# REST API

Pawrly exposes a JSON-over-HTTP API so any client — curl, a JavaScript app, a webhook, a no-code tool — can query your workspace without a gRPC or MCP client. Like the [CLI](./cli.md) and [MCP server](./mcp.md), it's a **frontend**: it runs the same engine, so it sees exactly the data, caching, and [semantic models](./semantic.md) you do.

The two primary endpoints are `POST /v1/sql` (raw SQL) and `POST /v1/query` (a governed [semantic](./semantic.md) query); the rest read the catalog or manage [materialized tables](./materialize.md).

## Running it

The REST API rides the same address as the [Console](./console.md):

```bash
pawrly console --addr 127.0.0.1:8787
```

That one process serves the Console UI, gRPC-Web, **and** REST on the same port. It honors the global engine-selection flags (`--config`, `--home`, `--remote`), so you can point it at a shared daemon. `pawrly serve --console` does the same.

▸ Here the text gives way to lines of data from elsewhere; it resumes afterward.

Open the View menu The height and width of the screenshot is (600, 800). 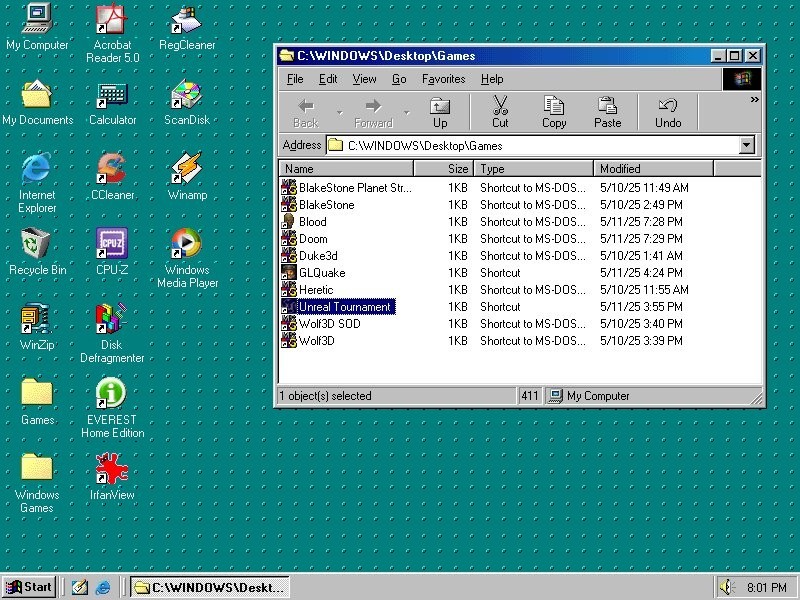364,79
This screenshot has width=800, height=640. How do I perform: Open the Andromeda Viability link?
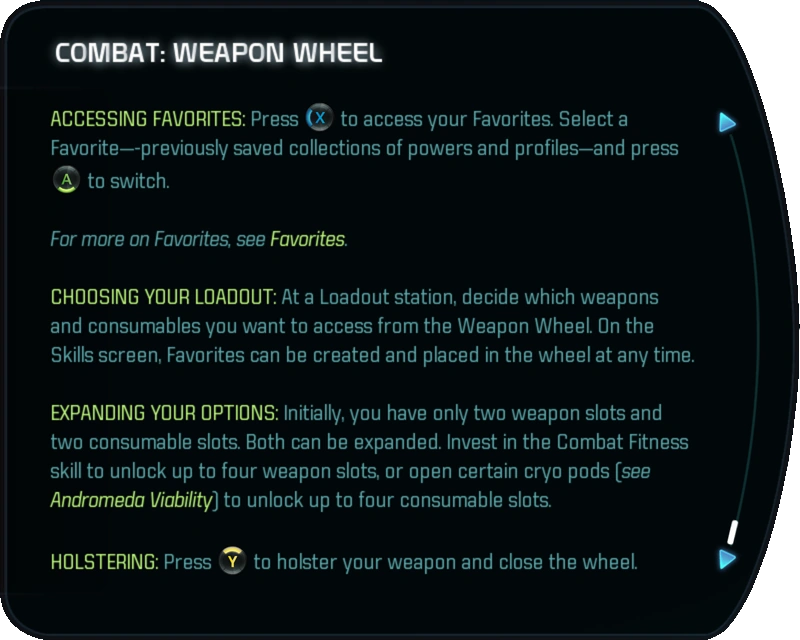coord(131,500)
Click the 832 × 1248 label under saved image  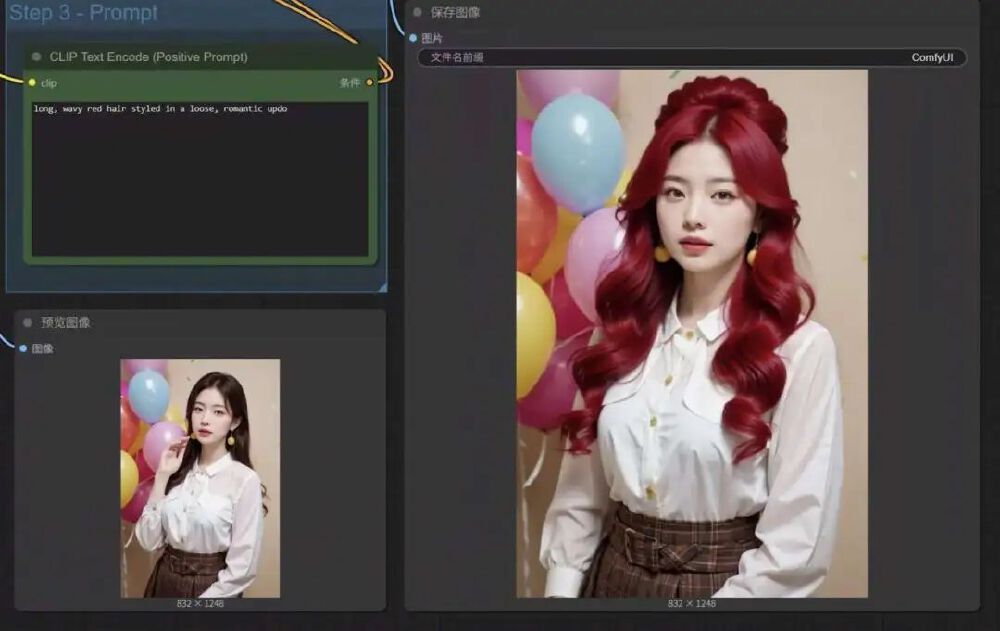(x=692, y=604)
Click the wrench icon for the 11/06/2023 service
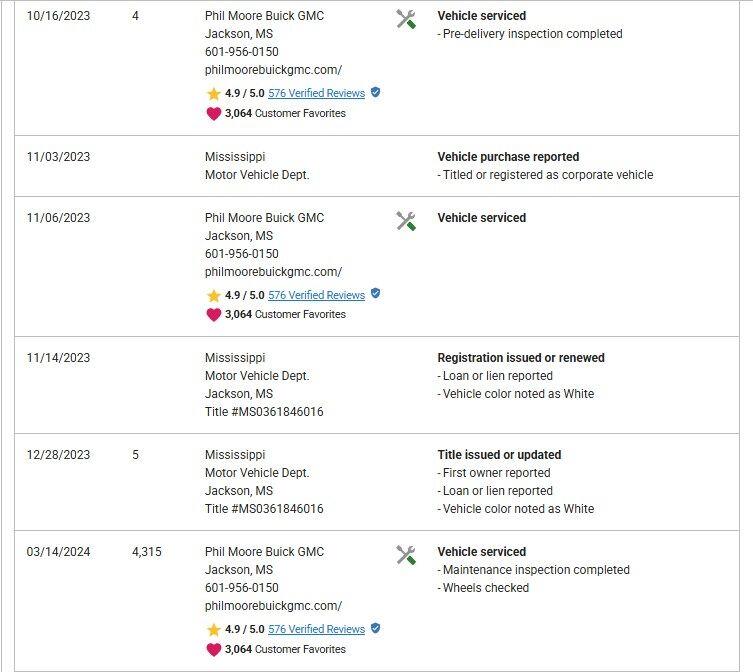 point(406,221)
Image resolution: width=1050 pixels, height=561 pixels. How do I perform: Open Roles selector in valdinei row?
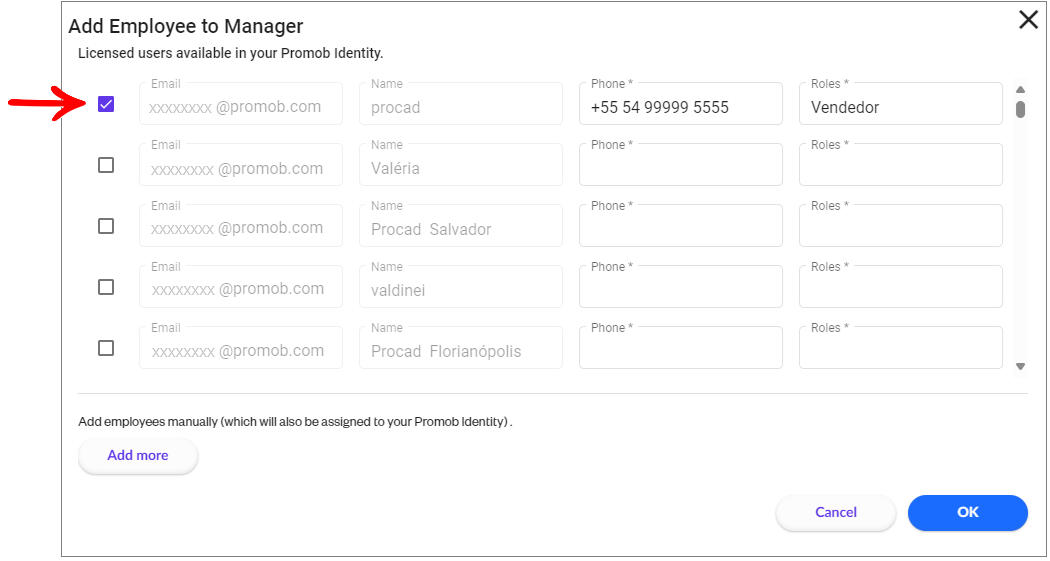(x=901, y=287)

Without a token it refuses to bind anything but a loopback address. To accept remote connections, require a bearer token — resolved from the config's secret backend or an environment variable of the same name:

```bash
pawrly console --addr 0.0.0.0:8787 --bearer-token-from API_TOKEN
```

Every request (except `/healthz` and the spec endpoints) must then carry `Authorization: Bearer <token>`. Terminate TLS in front for a public deployment so the token never crosses the wire in cleartext.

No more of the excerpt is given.